▶ _Aim of the exercise_
Please transcribe the entries below without changes, from the line containing "Given: Open the account profile tab" through the end of the entries, and leave the pictures out of your answer.

▶ _Available data_
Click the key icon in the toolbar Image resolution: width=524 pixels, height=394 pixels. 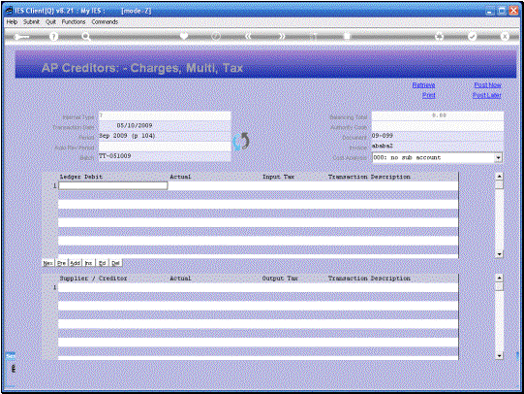pyautogui.click(x=21, y=37)
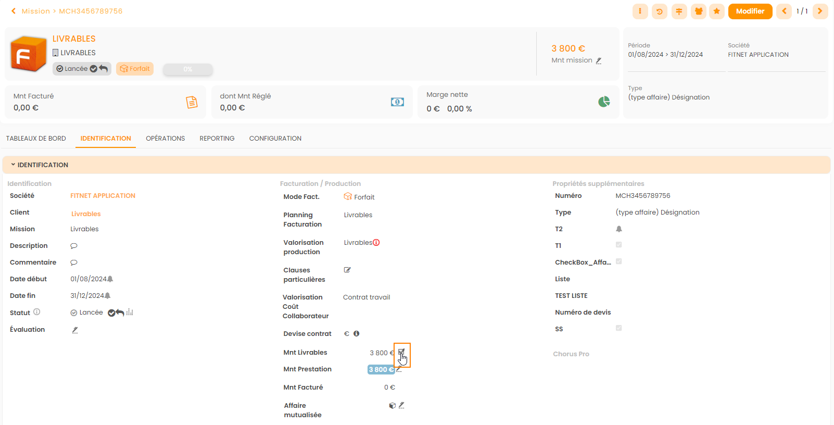834x425 pixels.
Task: Collapse the IDENTIFICATION section header
Action: click(x=43, y=165)
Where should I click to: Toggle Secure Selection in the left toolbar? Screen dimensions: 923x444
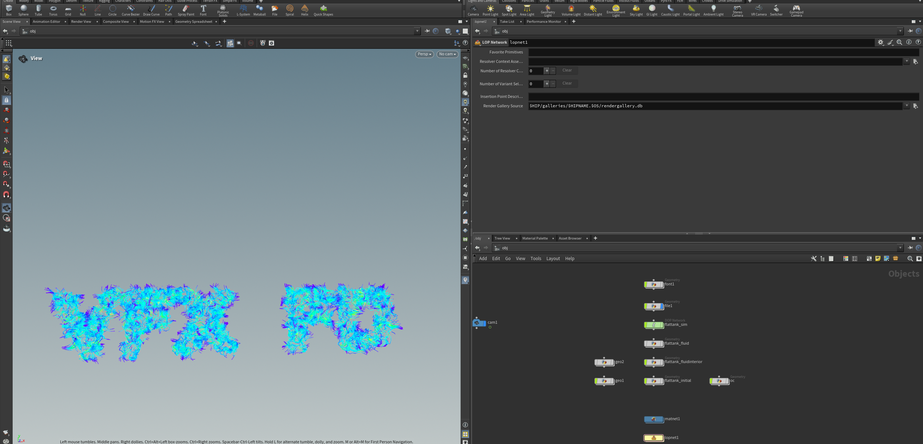click(x=7, y=100)
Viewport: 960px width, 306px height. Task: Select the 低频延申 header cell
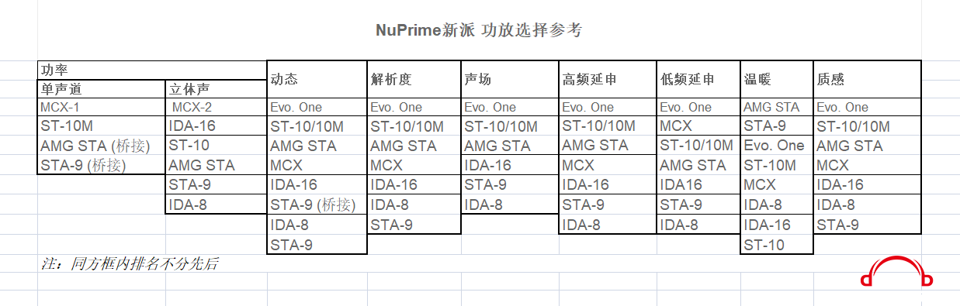[698, 79]
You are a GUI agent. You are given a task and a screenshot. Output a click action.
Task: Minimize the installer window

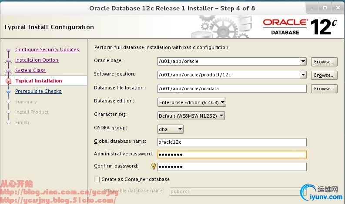tap(312, 8)
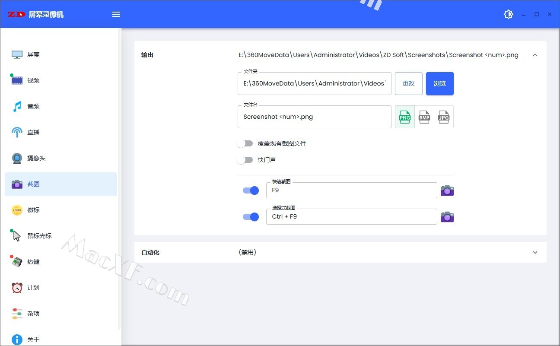Disable the 选择式截图 hotkey switch
Image resolution: width=560 pixels, height=346 pixels.
pyautogui.click(x=251, y=217)
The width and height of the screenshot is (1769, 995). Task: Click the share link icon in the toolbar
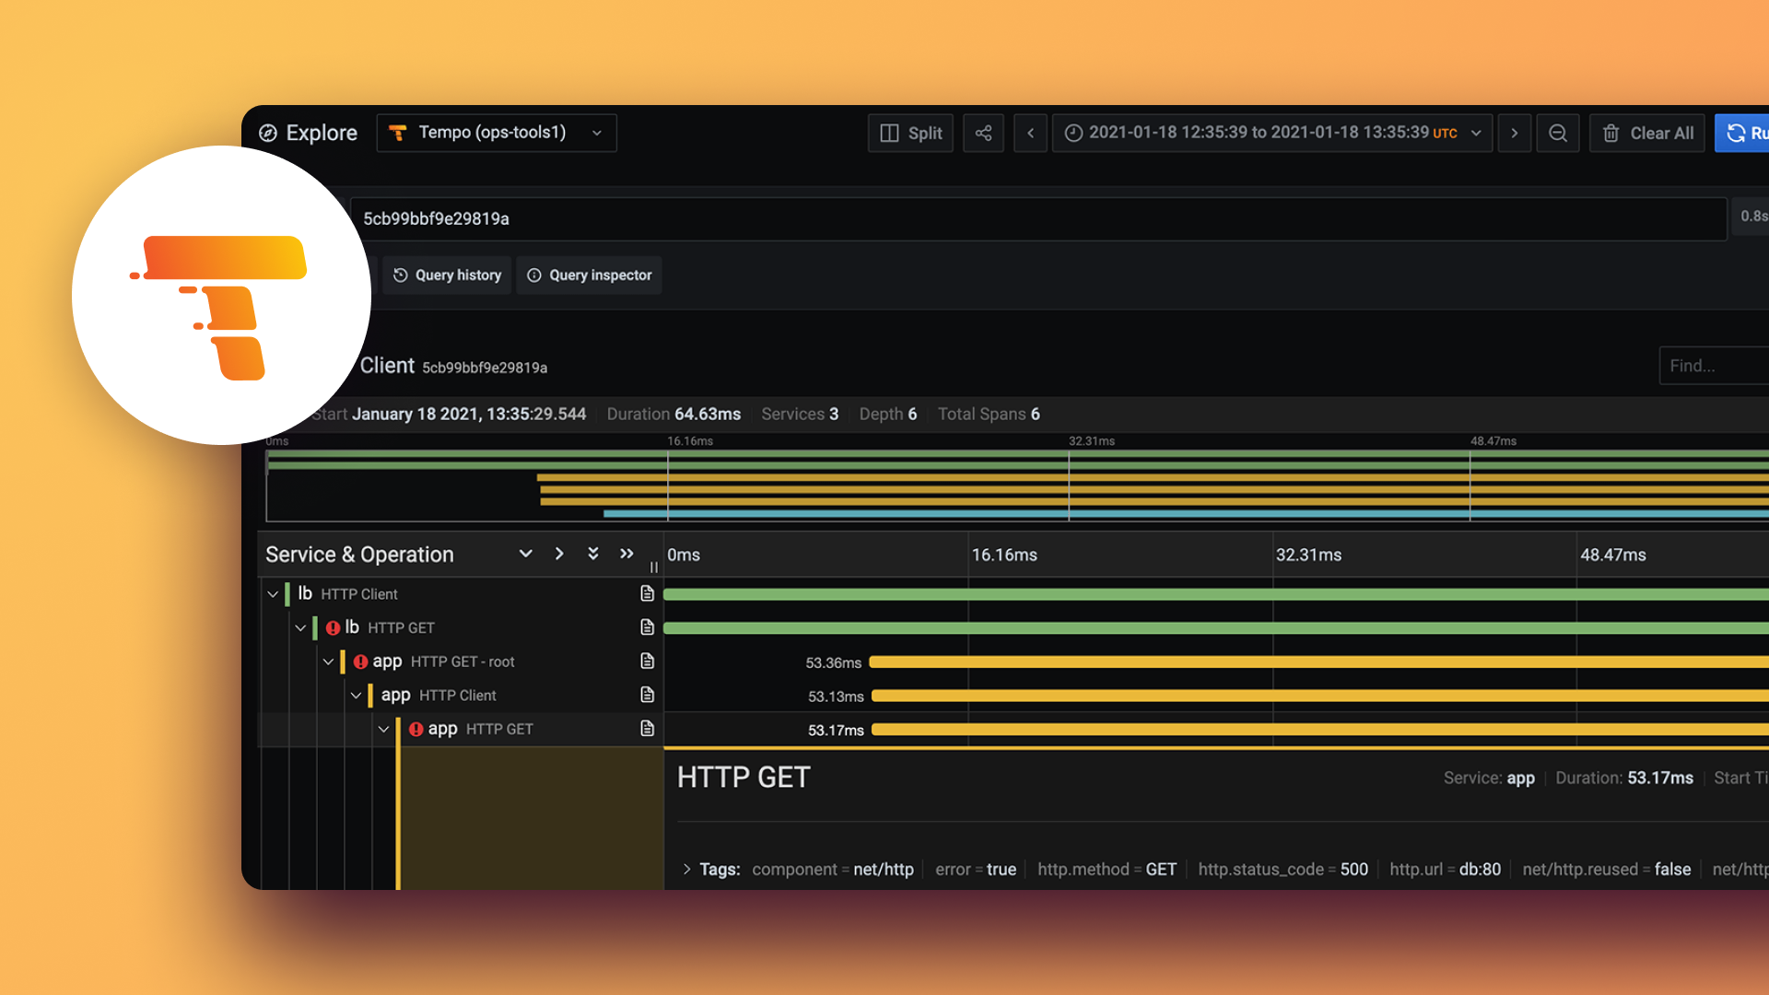983,133
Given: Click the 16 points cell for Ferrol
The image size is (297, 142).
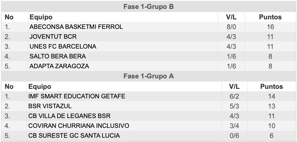Looking at the screenshot, I should click(x=270, y=27).
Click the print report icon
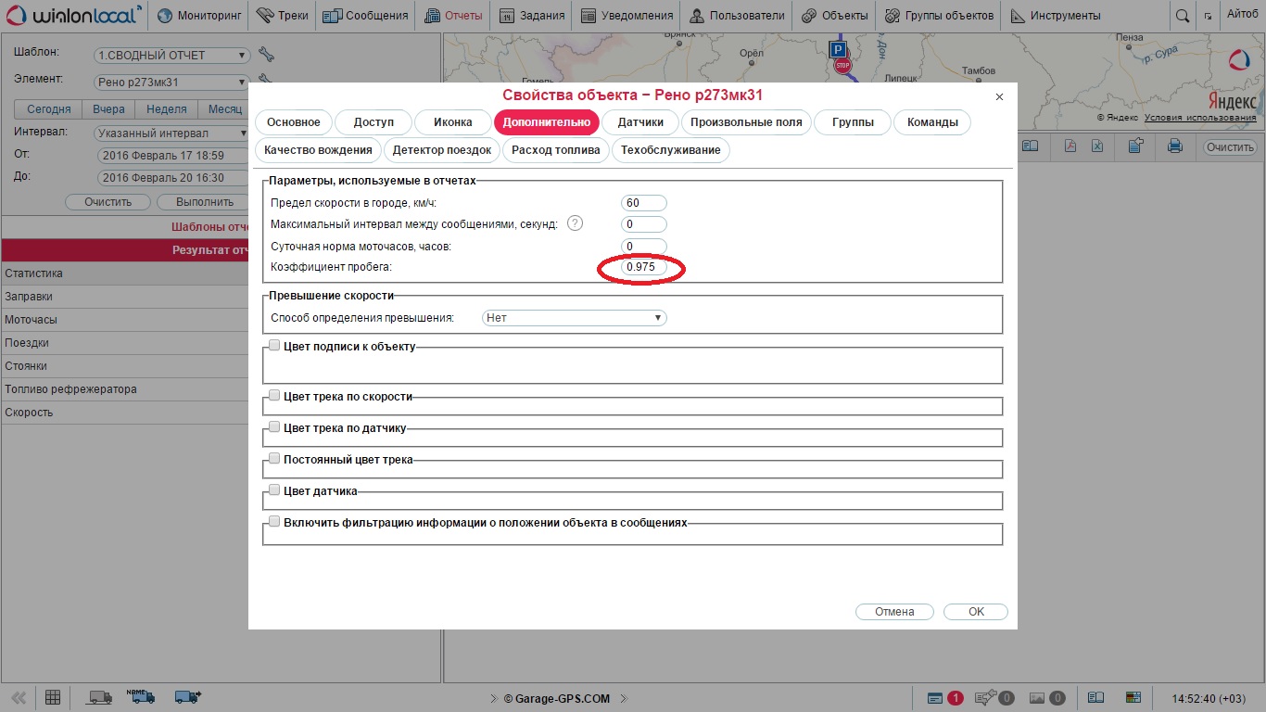Screen dimensions: 1266x712 coord(1175,146)
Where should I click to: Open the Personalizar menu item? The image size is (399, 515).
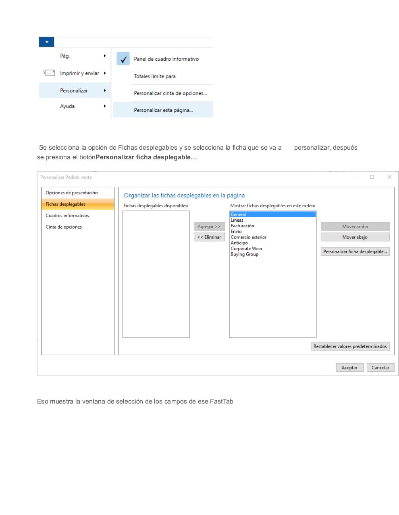click(74, 91)
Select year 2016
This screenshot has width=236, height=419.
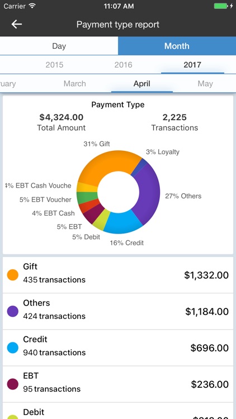(x=124, y=65)
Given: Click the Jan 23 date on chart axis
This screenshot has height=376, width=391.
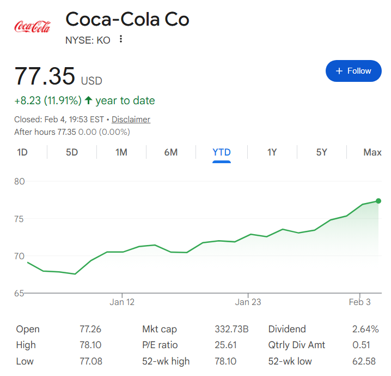Looking at the screenshot, I should click(x=248, y=302).
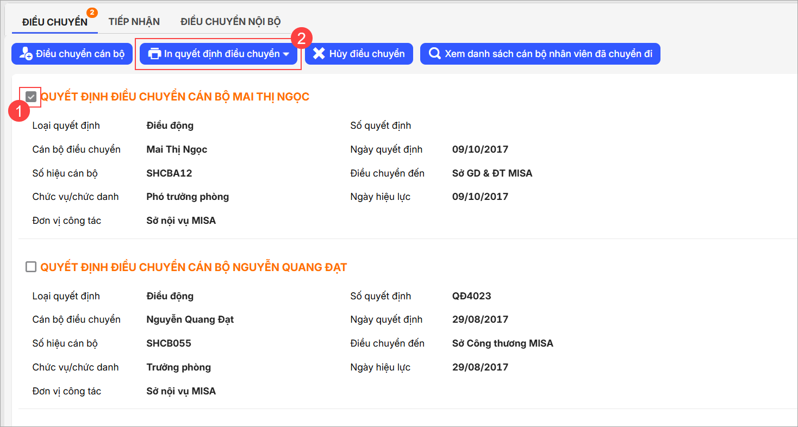This screenshot has height=427, width=798.
Task: Click the red step marker numbered 2
Action: [x=302, y=39]
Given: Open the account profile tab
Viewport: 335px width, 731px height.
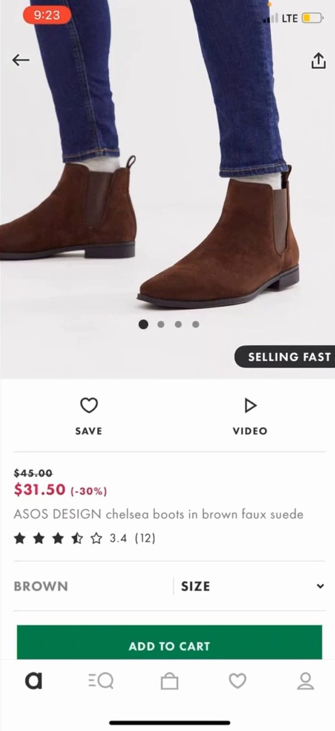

▶ _Completed exercise_
Given: Open the account profile tab
Viewport: 335px width, 731px height.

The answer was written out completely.